• WRITTEN EXERCISE:
Can you pull out the records verbatim, starting with the line that contains "At what coordinates should I click to accomplish: Reply" and going through the line that contains "Action: [x=507, y=358]", with both of those lines included?
++++++++++++++++++++
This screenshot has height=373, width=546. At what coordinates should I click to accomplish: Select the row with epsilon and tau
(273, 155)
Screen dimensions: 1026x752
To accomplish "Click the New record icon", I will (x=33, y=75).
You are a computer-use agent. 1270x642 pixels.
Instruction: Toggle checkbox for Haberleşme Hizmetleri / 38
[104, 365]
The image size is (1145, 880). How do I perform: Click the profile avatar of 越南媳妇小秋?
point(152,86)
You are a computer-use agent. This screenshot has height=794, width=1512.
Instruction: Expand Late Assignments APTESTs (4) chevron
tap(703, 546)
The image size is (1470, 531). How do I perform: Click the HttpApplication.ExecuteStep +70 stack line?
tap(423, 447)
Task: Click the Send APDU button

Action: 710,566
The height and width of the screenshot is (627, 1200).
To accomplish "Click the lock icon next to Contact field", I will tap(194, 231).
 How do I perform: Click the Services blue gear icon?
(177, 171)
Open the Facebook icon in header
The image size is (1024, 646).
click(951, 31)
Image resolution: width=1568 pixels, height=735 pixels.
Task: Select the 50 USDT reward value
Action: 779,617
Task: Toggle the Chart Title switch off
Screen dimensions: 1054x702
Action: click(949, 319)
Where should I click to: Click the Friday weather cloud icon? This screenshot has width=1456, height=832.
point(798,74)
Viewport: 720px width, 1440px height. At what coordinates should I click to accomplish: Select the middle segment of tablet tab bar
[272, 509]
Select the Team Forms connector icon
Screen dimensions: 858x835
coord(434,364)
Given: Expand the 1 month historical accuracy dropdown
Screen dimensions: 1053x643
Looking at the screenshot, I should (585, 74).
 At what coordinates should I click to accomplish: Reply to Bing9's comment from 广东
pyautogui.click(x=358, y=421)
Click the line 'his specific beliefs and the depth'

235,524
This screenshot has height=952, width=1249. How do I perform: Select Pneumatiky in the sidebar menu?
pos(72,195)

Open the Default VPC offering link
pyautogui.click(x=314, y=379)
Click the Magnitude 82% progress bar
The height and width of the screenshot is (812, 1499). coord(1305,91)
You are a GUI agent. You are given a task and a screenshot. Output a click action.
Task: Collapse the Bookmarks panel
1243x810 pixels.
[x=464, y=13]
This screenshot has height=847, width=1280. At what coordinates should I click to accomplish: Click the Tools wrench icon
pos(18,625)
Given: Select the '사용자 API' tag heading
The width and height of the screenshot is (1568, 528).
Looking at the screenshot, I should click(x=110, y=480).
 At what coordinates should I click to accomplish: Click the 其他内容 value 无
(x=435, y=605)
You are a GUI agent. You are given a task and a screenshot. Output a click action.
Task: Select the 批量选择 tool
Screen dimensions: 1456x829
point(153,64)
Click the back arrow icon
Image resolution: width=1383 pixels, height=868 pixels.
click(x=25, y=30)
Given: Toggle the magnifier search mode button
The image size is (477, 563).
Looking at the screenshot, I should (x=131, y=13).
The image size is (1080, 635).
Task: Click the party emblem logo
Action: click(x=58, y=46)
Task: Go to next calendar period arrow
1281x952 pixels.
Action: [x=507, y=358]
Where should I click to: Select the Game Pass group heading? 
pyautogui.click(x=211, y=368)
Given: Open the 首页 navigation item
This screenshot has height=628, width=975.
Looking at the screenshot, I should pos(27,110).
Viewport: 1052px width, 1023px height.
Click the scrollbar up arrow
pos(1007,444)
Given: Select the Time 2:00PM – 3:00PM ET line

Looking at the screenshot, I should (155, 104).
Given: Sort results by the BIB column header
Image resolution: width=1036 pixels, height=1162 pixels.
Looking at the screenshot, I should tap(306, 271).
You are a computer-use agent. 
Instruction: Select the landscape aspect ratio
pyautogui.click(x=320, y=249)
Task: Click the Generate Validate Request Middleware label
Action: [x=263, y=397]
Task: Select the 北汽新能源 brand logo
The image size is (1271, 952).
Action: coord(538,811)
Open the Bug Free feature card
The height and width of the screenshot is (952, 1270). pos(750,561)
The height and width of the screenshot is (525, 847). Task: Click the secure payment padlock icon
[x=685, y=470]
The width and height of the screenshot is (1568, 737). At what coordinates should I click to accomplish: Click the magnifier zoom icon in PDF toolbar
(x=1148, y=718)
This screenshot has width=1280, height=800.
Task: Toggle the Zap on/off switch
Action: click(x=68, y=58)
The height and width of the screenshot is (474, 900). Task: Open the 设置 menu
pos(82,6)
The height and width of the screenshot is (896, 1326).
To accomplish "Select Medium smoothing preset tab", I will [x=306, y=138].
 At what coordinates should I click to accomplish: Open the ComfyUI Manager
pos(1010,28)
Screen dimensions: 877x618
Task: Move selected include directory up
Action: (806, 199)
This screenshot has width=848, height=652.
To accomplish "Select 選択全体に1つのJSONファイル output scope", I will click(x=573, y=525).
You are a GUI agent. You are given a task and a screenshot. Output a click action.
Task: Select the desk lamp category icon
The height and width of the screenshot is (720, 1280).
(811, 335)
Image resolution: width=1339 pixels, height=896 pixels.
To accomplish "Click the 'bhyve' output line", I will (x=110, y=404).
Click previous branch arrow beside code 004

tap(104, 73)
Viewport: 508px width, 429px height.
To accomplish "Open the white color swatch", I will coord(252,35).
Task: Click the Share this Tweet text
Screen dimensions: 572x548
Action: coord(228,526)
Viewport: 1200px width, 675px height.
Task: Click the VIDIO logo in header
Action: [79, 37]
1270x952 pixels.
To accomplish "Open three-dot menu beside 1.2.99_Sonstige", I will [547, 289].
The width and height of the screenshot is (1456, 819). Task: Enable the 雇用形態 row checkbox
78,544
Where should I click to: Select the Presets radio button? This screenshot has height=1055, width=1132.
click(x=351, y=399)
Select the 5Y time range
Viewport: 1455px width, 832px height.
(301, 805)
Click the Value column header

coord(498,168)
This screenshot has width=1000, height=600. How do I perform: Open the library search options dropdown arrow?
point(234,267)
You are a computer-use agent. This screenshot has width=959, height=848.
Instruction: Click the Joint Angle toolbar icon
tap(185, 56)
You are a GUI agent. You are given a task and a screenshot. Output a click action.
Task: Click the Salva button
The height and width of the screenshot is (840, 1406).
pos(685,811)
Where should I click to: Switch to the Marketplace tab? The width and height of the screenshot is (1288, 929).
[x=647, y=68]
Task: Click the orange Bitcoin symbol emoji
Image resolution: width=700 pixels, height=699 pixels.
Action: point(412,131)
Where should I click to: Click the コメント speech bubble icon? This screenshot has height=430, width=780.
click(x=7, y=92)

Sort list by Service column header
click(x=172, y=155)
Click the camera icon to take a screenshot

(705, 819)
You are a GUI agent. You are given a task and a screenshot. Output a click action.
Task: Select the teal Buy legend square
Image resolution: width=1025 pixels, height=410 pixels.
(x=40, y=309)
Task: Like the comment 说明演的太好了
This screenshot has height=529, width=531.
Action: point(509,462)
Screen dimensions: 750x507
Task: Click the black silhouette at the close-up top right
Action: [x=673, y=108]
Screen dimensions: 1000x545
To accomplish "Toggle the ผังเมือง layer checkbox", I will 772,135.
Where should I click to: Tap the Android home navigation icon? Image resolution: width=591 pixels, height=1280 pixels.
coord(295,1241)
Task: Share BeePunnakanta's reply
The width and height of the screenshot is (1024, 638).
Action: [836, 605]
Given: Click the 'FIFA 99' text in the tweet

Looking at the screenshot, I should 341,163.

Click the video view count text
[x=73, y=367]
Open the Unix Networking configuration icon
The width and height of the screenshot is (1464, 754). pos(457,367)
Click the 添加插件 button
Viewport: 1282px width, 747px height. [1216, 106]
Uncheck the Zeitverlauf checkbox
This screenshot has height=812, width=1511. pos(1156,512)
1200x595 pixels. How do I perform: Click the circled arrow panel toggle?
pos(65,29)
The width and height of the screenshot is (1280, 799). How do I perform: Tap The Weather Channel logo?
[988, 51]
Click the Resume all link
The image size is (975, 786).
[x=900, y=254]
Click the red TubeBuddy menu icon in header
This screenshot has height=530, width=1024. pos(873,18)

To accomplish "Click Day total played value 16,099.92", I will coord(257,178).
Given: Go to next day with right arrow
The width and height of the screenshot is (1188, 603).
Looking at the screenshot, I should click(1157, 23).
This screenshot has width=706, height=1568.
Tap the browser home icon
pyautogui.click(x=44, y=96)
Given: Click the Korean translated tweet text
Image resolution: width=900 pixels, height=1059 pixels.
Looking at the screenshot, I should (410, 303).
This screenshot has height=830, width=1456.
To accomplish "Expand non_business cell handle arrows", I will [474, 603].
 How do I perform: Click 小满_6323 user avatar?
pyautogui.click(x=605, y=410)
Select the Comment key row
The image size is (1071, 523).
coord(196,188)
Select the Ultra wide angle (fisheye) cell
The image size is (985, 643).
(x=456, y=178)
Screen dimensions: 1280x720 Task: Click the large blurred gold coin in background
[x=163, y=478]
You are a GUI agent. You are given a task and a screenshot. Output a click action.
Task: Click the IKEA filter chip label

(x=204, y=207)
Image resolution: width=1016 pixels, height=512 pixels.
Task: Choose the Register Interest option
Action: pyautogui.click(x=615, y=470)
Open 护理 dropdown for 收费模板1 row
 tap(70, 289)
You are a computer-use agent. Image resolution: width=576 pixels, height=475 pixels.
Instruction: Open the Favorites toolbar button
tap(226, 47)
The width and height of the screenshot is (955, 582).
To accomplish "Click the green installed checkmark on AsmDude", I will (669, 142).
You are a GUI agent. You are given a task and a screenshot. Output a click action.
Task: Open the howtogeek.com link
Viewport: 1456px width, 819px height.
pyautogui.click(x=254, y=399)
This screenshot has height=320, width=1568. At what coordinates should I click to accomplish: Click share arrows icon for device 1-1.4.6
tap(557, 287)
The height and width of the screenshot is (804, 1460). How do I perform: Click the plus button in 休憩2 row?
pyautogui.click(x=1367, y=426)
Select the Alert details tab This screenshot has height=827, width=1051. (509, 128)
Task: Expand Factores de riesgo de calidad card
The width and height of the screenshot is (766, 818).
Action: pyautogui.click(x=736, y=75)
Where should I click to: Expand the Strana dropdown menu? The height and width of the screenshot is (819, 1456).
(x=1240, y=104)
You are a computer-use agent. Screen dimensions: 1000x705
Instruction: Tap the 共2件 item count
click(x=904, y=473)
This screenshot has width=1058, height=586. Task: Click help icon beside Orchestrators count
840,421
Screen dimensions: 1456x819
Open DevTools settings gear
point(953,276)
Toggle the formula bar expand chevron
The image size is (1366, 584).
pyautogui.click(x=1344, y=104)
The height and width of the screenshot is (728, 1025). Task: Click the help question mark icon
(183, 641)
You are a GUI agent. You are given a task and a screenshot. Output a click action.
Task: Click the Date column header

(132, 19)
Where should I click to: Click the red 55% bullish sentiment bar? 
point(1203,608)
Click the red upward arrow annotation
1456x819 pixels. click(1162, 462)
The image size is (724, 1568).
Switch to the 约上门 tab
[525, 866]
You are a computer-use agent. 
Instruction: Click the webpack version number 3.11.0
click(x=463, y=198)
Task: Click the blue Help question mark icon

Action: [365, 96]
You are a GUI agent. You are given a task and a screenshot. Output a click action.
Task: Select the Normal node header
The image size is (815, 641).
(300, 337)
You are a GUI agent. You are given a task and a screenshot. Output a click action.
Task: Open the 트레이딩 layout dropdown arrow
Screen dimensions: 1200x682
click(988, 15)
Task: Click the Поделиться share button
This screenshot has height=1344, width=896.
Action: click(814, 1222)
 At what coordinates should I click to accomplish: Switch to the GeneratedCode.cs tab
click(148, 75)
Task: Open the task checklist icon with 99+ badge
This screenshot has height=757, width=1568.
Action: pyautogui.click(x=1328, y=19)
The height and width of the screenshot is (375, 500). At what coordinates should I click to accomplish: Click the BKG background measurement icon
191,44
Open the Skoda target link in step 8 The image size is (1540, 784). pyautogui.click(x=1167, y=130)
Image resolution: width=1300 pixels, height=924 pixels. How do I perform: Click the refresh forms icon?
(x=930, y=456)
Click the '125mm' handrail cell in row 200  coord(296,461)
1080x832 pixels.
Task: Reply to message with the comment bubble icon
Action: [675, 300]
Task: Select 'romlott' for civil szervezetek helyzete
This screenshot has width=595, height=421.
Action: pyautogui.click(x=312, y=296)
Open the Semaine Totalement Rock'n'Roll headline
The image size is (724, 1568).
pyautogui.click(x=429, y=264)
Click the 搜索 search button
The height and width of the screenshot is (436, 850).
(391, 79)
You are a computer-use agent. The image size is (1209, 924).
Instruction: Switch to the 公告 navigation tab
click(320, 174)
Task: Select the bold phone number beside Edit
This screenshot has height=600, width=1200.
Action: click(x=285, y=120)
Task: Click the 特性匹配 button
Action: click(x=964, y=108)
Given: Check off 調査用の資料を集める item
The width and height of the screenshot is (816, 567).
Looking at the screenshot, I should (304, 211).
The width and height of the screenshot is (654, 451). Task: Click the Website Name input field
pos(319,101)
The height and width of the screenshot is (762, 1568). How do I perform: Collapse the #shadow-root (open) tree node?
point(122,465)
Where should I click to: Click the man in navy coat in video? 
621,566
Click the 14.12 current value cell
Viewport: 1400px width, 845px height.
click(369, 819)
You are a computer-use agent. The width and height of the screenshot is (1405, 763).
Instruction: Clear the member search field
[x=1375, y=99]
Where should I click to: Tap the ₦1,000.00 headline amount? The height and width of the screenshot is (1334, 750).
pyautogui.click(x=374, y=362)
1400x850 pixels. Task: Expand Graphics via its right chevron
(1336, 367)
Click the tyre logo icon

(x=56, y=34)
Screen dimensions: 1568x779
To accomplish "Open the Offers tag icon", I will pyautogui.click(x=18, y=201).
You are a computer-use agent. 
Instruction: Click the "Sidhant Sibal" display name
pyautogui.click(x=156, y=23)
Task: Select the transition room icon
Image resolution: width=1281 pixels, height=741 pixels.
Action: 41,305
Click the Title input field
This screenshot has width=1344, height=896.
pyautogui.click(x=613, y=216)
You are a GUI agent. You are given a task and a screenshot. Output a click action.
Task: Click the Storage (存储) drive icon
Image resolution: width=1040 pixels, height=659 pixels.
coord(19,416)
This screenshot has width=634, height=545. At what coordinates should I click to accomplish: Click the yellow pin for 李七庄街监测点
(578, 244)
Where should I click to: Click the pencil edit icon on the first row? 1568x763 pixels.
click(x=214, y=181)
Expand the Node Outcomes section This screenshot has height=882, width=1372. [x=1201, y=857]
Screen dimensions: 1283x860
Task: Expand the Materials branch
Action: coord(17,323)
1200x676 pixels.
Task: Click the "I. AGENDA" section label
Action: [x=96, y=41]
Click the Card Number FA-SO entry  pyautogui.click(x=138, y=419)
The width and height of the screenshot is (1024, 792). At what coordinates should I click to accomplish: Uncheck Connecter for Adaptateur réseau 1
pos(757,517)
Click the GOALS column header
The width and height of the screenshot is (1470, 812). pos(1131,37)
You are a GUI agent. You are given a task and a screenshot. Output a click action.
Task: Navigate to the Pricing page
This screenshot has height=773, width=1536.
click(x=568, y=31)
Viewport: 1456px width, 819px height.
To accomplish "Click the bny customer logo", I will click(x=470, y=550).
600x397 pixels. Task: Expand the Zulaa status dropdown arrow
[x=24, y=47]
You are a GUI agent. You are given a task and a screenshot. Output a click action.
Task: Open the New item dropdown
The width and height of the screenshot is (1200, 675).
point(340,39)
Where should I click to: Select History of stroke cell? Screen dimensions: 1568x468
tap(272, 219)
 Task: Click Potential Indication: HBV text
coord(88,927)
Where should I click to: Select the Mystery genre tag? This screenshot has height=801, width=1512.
++++++++++++++++++++
• RESPONSE:
 At what coordinates should I click to accomplish: Reply to Bing9's comment from 广东
pyautogui.click(x=358, y=421)
Click the line 'his specific beliefs and the depth'

235,524
This screenshot has height=952, width=1249. How do I perform: Select Pneumatiky in the sidebar menu?
pos(72,195)

Open the Default VPC offering link
pyautogui.click(x=314, y=379)
Click the Magnitude 82% progress bar
The height and width of the screenshot is (812, 1499). coord(1305,91)
You are a GUI agent. You are given a task and a screenshot. Output a click action.
Task: Collapse the Bookmarks panel
1243x810 pixels.
[x=464, y=13]
This screenshot has height=847, width=1280. At what coordinates should I click to accomplish: Click the Tools wrench icon
pos(18,625)
Given: Select the '사용자 API' tag heading
The width and height of the screenshot is (1568, 528).
Looking at the screenshot, I should click(x=110, y=480).
 At what coordinates should I click to accomplish: Click the 其他内容 value 无
(x=435, y=605)
You are a GUI agent. You are given a task and a screenshot. Output a click action.
Task: Select the 批量选择 tool
Screen dimensions: 1456x829
point(153,64)
Click the back arrow icon
Image resolution: width=1383 pixels, height=868 pixels.
click(x=25, y=30)
Given: Toggle the magnifier search mode button
The image size is (477, 563).
Looking at the screenshot, I should (x=131, y=13).
The image size is (1080, 635).
Task: Click the party emblem logo
Action: click(x=58, y=46)
Task: Go to next calendar period arrow
1281x952 pixels.
Action: [x=507, y=358]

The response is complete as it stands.